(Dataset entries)
————————
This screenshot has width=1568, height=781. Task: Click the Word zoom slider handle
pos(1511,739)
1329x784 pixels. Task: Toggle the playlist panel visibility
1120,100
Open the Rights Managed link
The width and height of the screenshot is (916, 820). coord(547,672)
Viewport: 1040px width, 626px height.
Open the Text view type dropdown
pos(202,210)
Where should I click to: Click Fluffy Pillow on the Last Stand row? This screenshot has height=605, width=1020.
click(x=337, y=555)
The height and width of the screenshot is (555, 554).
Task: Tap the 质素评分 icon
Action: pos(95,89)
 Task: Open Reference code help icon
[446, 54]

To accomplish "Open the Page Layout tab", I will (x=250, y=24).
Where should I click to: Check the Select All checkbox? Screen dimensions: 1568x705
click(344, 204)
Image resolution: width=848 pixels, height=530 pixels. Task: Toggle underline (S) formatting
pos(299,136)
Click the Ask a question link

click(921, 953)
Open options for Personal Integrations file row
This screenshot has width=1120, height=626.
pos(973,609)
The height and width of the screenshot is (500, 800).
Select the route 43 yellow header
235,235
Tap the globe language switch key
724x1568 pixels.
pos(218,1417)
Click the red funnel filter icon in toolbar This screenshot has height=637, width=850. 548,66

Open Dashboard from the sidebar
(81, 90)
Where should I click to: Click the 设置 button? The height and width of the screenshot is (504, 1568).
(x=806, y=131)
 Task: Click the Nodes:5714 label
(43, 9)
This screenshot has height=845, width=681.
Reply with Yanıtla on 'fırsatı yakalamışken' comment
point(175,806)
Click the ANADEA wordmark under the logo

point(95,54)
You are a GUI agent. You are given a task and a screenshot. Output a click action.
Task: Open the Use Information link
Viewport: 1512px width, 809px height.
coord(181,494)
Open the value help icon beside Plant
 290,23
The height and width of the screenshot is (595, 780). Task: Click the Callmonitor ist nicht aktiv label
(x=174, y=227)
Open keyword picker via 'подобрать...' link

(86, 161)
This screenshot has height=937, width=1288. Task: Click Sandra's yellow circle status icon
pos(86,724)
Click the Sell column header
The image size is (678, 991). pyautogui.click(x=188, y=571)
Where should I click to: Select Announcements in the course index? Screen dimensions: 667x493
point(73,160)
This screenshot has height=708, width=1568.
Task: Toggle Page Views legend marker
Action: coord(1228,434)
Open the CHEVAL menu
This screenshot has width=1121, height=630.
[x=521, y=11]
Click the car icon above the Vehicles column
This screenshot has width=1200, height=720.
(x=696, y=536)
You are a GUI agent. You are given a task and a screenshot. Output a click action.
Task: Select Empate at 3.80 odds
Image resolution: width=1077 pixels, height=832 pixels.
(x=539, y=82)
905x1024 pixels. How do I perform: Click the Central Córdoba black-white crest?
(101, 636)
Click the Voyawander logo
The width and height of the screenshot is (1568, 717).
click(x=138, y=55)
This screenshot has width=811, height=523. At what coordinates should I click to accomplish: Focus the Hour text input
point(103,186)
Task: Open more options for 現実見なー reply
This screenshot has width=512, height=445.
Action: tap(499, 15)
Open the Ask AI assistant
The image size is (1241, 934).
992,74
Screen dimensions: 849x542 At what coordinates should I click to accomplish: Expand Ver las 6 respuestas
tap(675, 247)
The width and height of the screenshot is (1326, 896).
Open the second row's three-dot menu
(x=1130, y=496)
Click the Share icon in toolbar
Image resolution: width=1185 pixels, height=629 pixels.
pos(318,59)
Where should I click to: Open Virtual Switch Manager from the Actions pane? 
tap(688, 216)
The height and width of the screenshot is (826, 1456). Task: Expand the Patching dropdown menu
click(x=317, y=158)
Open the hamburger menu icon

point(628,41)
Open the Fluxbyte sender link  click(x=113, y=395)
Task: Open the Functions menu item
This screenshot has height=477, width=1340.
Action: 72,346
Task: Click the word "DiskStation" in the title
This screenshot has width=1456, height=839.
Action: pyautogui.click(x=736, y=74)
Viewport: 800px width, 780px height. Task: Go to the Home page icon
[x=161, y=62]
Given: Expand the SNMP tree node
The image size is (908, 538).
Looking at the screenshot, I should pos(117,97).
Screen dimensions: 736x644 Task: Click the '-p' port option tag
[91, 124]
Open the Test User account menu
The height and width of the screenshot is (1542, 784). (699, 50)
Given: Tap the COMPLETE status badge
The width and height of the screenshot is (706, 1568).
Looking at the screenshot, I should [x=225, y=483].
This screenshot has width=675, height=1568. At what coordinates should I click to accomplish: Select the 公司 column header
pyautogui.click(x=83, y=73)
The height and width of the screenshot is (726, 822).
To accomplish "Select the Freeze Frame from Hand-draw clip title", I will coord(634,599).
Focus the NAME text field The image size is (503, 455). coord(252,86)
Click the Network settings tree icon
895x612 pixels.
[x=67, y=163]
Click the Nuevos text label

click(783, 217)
————————
*To do*: Transcribe the full set of records without altering a single character.

*Solution to this problem*:
This screenshot has width=1568, height=781. Task: Click the Word zoom slider handle
pos(1511,739)
1329x784 pixels. Task: Toggle the playlist panel visibility
1120,100
Open the Rights Managed link
The width and height of the screenshot is (916, 820). coord(547,672)
Viewport: 1040px width, 626px height.
Open the Text view type dropdown
pos(202,210)
Where should I click to: Click Fluffy Pillow on the Last Stand row? This screenshot has height=605, width=1020.
click(x=337, y=555)
The height and width of the screenshot is (555, 554).
Task: Tap the 质素评分 icon
Action: pos(95,89)
 Task: Open Reference code help icon
[446, 54]

To accomplish "Open the Page Layout tab", I will (x=250, y=24).
Where should I click to: Check the Select All checkbox? Screen dimensions: 1568x705
click(344, 204)
Image resolution: width=848 pixels, height=530 pixels. Task: Toggle underline (S) formatting
pos(299,136)
Click the Ask a question link

click(921, 953)
Open options for Personal Integrations file row
This screenshot has width=1120, height=626.
pos(973,609)
The height and width of the screenshot is (500, 800).
Select the route 43 yellow header
235,235
Tap the globe language switch key
724x1568 pixels.
pos(218,1417)
Click the red funnel filter icon in toolbar This screenshot has height=637, width=850. 548,66

Open Dashboard from the sidebar
(81, 90)
Where should I click to: Click the 设置 button? The height and width of the screenshot is (504, 1568).
(x=806, y=131)
 Task: Click the Nodes:5714 label
(43, 9)
This screenshot has height=845, width=681.
Reply with Yanıtla on 'fırsatı yakalamışken' comment
point(175,806)
Click the ANADEA wordmark under the logo

point(95,54)
You are a GUI agent. You are given a task and a screenshot. Output a click action.
Task: Open the Use Information link
Viewport: 1512px width, 809px height.
coord(181,494)
Open the value help icon beside Plant
 290,23
The height and width of the screenshot is (595, 780). Task: Click the Callmonitor ist nicht aktiv label
(x=174, y=227)
Open keyword picker via 'подобрать...' link

(86, 161)
This screenshot has height=937, width=1288. Task: Click Sandra's yellow circle status icon
pos(86,724)
Click the Sell column header
The image size is (678, 991). pyautogui.click(x=188, y=571)
Where should I click to: Select Announcements in the course index? Screen dimensions: 667x493
point(73,160)
This screenshot has height=708, width=1568.
Task: Toggle Page Views legend marker
Action: coord(1228,434)
Open the CHEVAL menu
This screenshot has width=1121, height=630.
[x=521, y=11]
Click the car icon above the Vehicles column
This screenshot has width=1200, height=720.
(x=696, y=536)
You are a GUI agent. You are given a task and a screenshot. Output a click action.
Task: Select Empate at 3.80 odds
Image resolution: width=1077 pixels, height=832 pixels.
(x=539, y=82)
905x1024 pixels. How do I perform: Click the Central Córdoba black-white crest?
(101, 636)
Click the Voyawander logo
The width and height of the screenshot is (1568, 717).
click(x=138, y=55)
This screenshot has width=811, height=523. At what coordinates should I click to accomplish: Focus the Hour text input
point(103,186)
Task: Open more options for 現実見なー reply
This screenshot has width=512, height=445.
Action: tap(499, 15)
Open the Ask AI assistant
The image size is (1241, 934).
992,74
Screen dimensions: 849x542 At what coordinates should I click to accomplish: Expand Ver las 6 respuestas
tap(675, 247)
The width and height of the screenshot is (1326, 896).
Open the second row's three-dot menu
(x=1130, y=496)
Click the Share icon in toolbar
Image resolution: width=1185 pixels, height=629 pixels.
pos(318,59)
Where should I click to: Open Virtual Switch Manager from the Actions pane? 
tap(688, 216)
The height and width of the screenshot is (826, 1456). Task: Expand the Patching dropdown menu
click(x=317, y=158)
Open the hamburger menu icon

point(628,41)
Open the Fluxbyte sender link  click(x=113, y=395)
Task: Open the Functions menu item
This screenshot has height=477, width=1340.
Action: 72,346
Task: Click the word "DiskStation" in the title
This screenshot has width=1456, height=839.
Action: pyautogui.click(x=736, y=74)
Viewport: 800px width, 780px height. Task: Go to the Home page icon
[x=161, y=62]
Given: Expand the SNMP tree node
The image size is (908, 538).
Looking at the screenshot, I should pos(117,97).
Screen dimensions: 736x644 Task: Click the '-p' port option tag
[91, 124]
Open the Test User account menu
The height and width of the screenshot is (1542, 784). (699, 50)
Given: Tap the COMPLETE status badge
The width and height of the screenshot is (706, 1568).
Looking at the screenshot, I should [x=225, y=483].
This screenshot has width=675, height=1568. At what coordinates should I click to accomplish: Select the 公司 column header
pyautogui.click(x=83, y=73)
The height and width of the screenshot is (726, 822).
To accomplish "Select the Freeze Frame from Hand-draw clip title", I will coord(634,599).
Focus the NAME text field The image size is (503, 455). coord(252,86)
Click the Network settings tree icon
895x612 pixels.
[x=67, y=163]
Click the Nuevos text label

click(783, 217)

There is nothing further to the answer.